>>>
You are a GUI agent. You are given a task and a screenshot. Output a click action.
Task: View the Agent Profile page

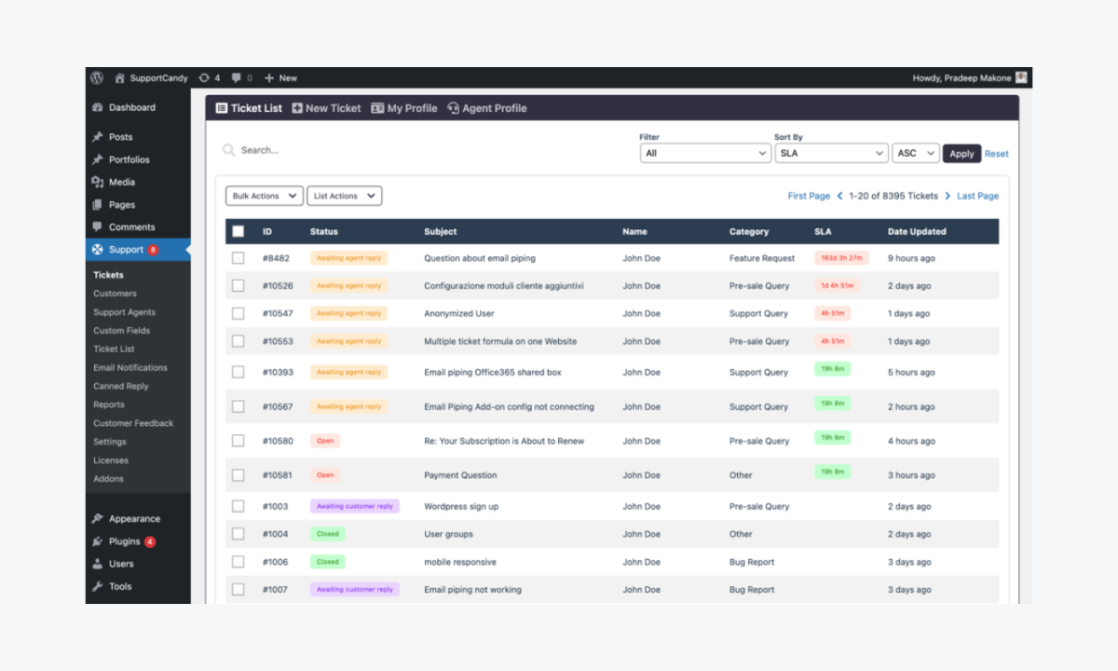(x=486, y=108)
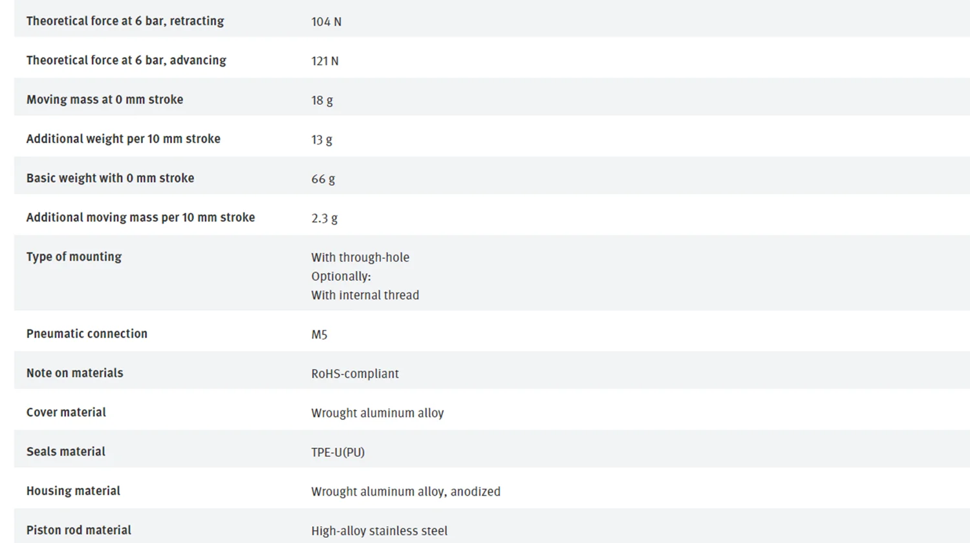This screenshot has width=970, height=543.
Task: Select the TPE-U(PU) seals material value
Action: (x=338, y=452)
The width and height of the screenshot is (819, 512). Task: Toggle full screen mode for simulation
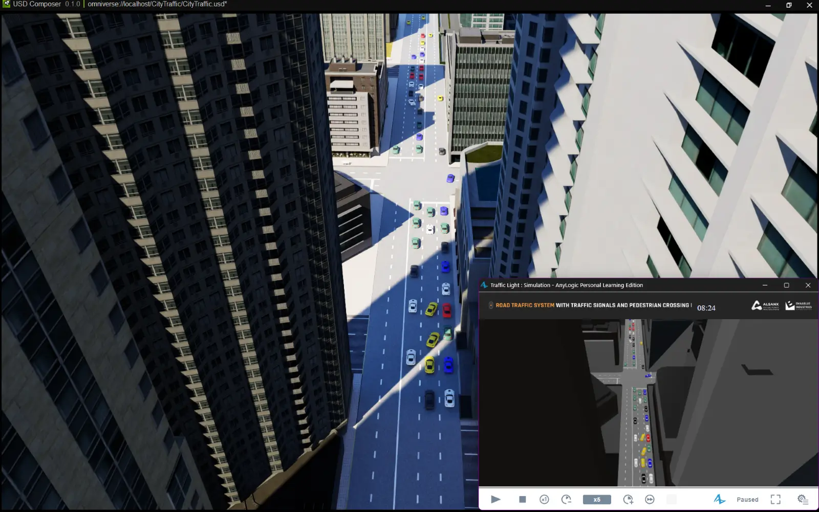pyautogui.click(x=775, y=499)
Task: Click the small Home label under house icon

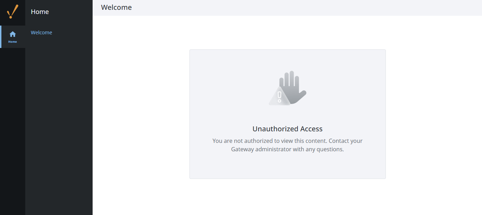Action: 13,42
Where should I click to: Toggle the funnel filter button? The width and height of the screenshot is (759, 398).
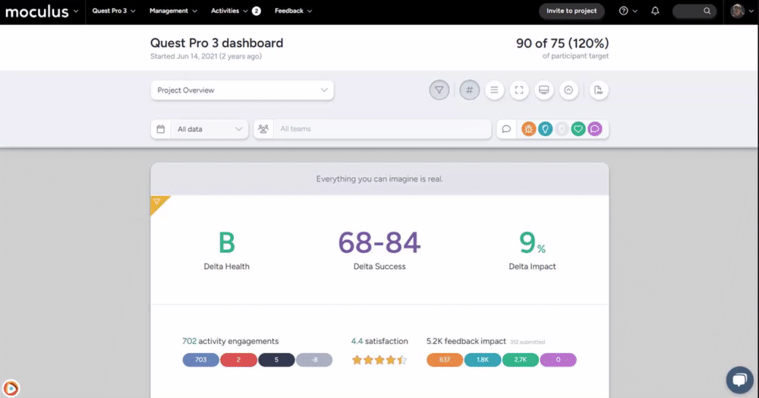[439, 90]
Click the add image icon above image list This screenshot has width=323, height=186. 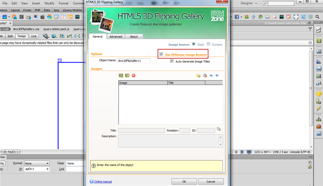(121, 76)
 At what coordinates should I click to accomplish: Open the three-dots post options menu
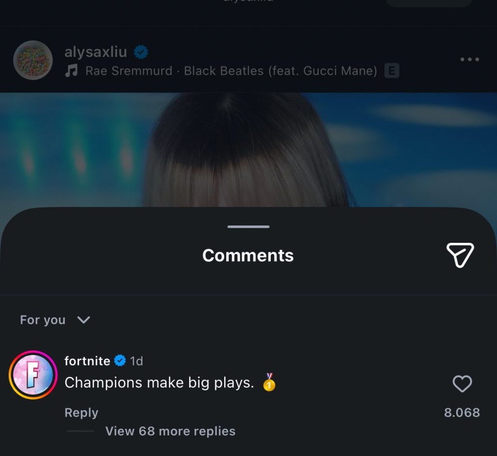pos(469,60)
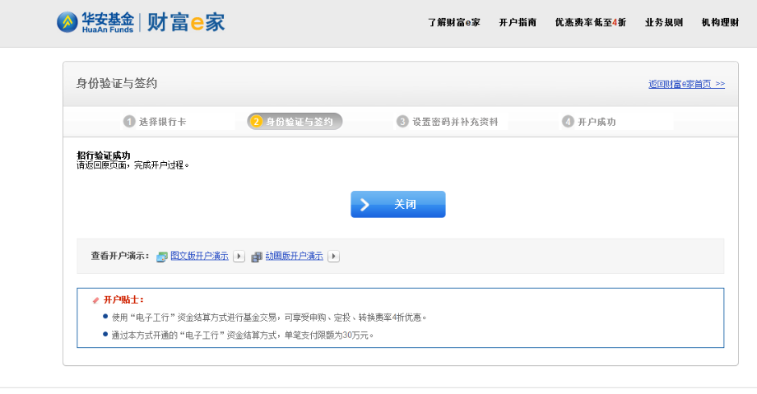757x394 pixels.
Task: Click step 3 circle for 设置密码并补充资料
Action: [402, 122]
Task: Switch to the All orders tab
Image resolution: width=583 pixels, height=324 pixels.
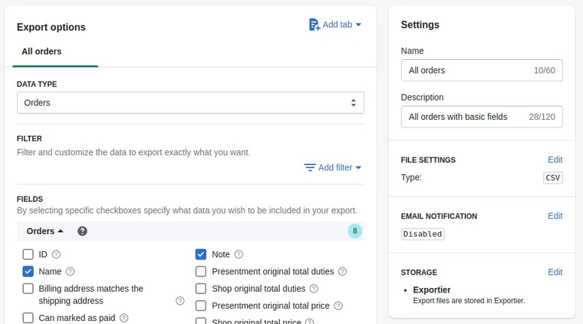Action: click(x=41, y=51)
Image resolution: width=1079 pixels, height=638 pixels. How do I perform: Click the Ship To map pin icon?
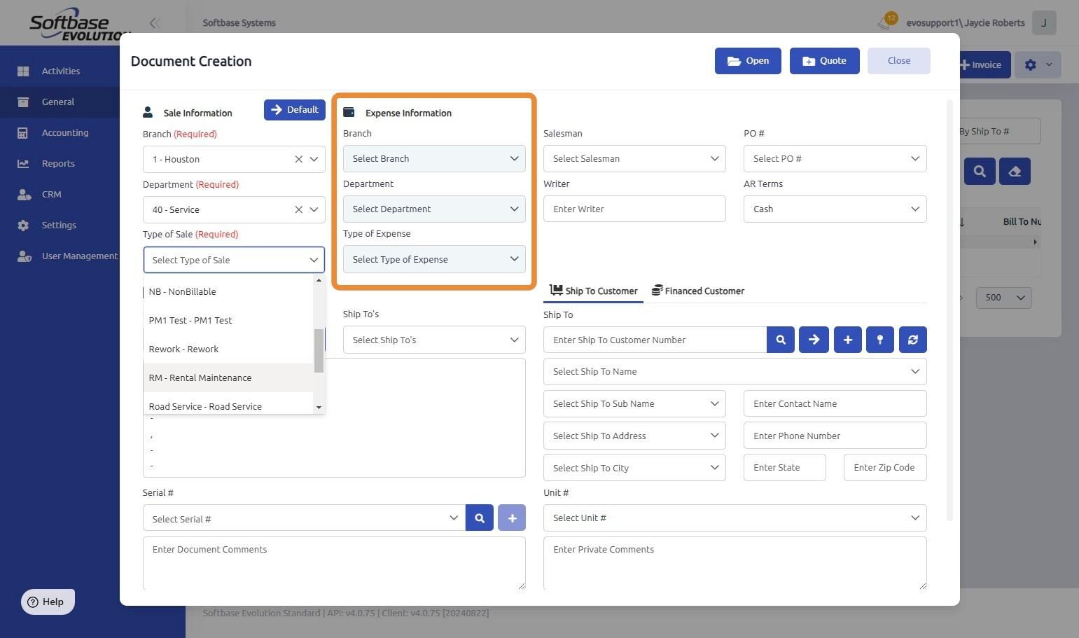(879, 340)
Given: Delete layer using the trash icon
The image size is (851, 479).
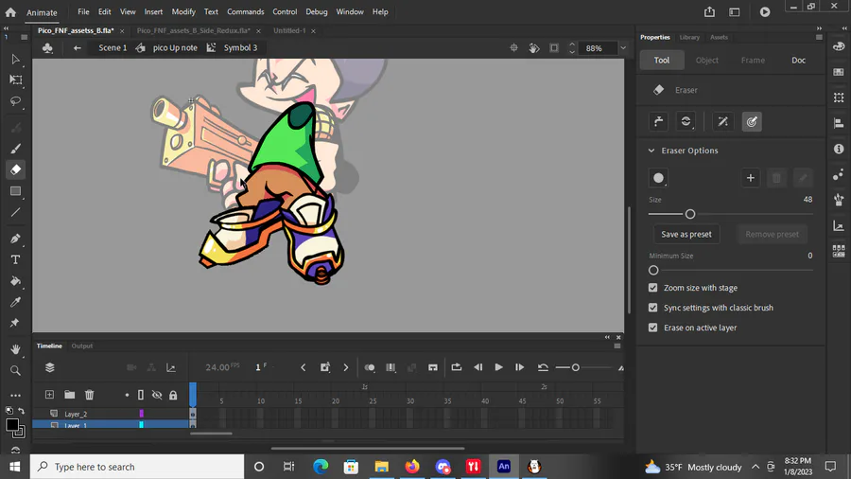Looking at the screenshot, I should [89, 395].
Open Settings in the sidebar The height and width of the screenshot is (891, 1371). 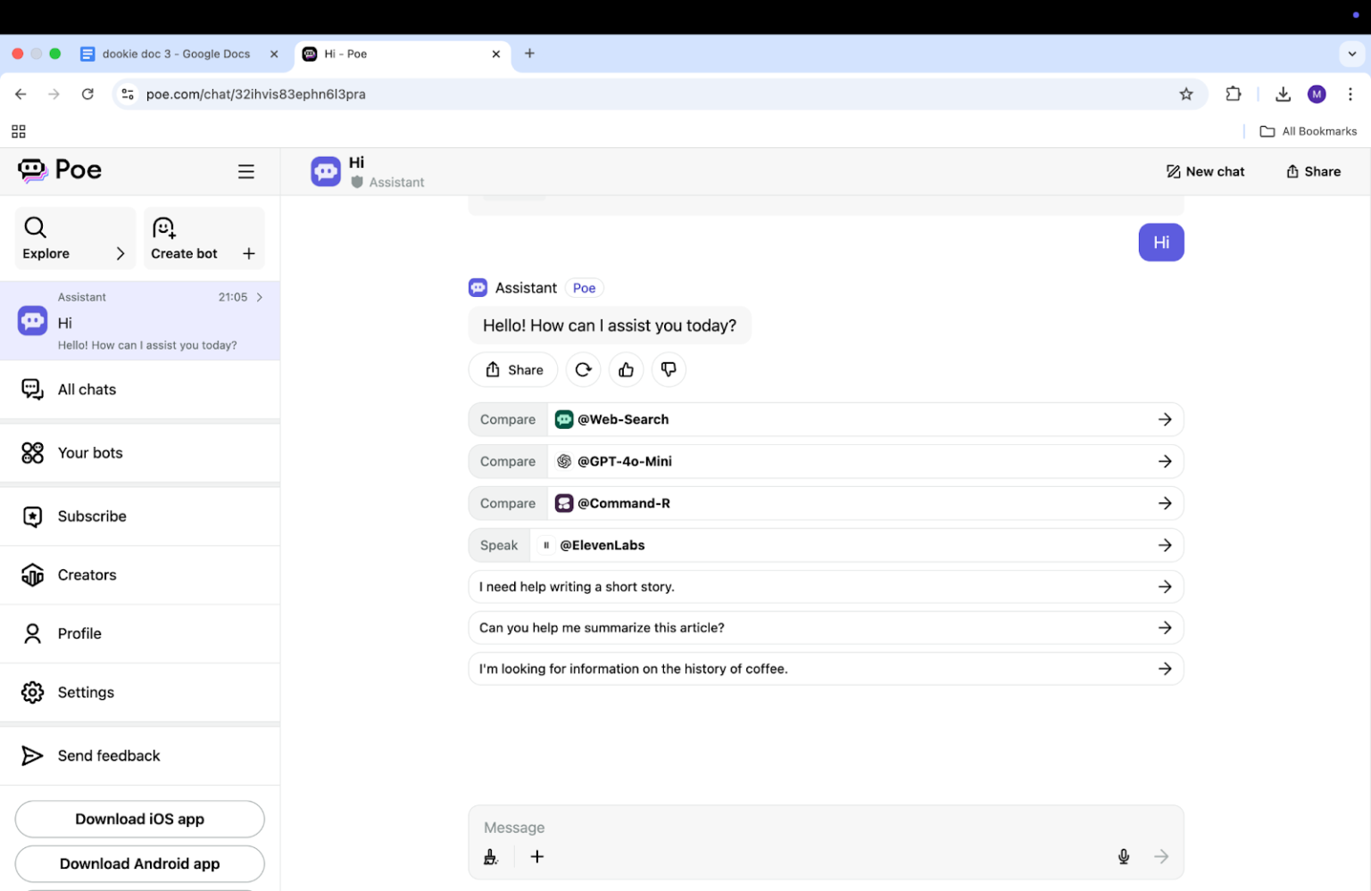[x=86, y=692]
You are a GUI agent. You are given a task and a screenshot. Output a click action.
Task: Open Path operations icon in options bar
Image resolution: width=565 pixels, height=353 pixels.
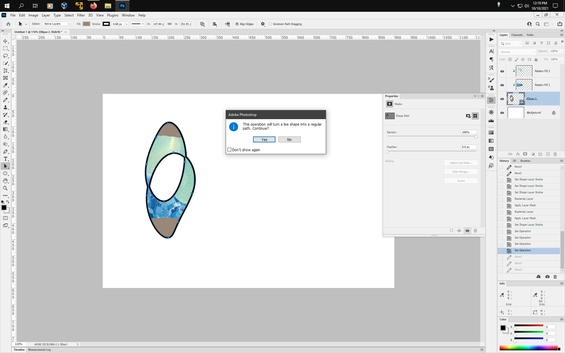tap(202, 24)
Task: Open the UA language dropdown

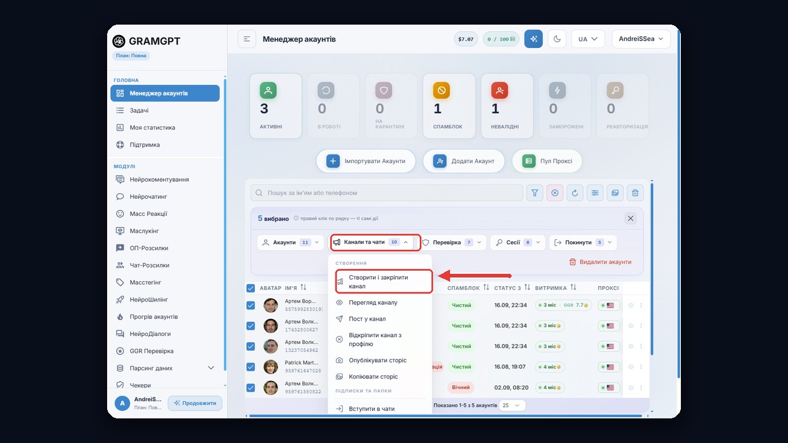Action: 588,39
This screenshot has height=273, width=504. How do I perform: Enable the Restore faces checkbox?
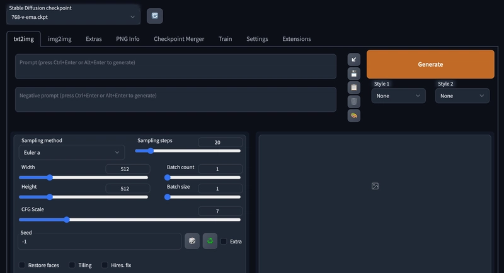coord(22,265)

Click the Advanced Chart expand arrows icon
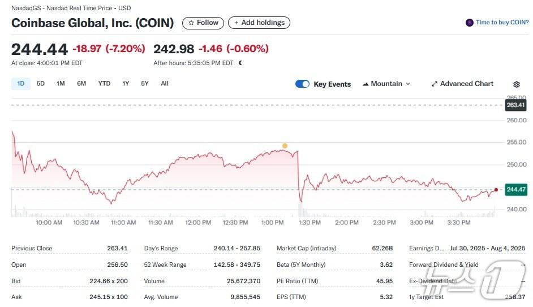435,84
<<<
◆ Work instructions
Find each line in the records above that contains the word "Toggle" and copy it in full. Count only matches with the same capitalization.

◆ Complete answer
The width and height of the screenshot is (819, 512). Task: Toggle full screen mode for simulation
Where should I click to: Toggle the funnel filter button? The width and height of the screenshot is (759, 398).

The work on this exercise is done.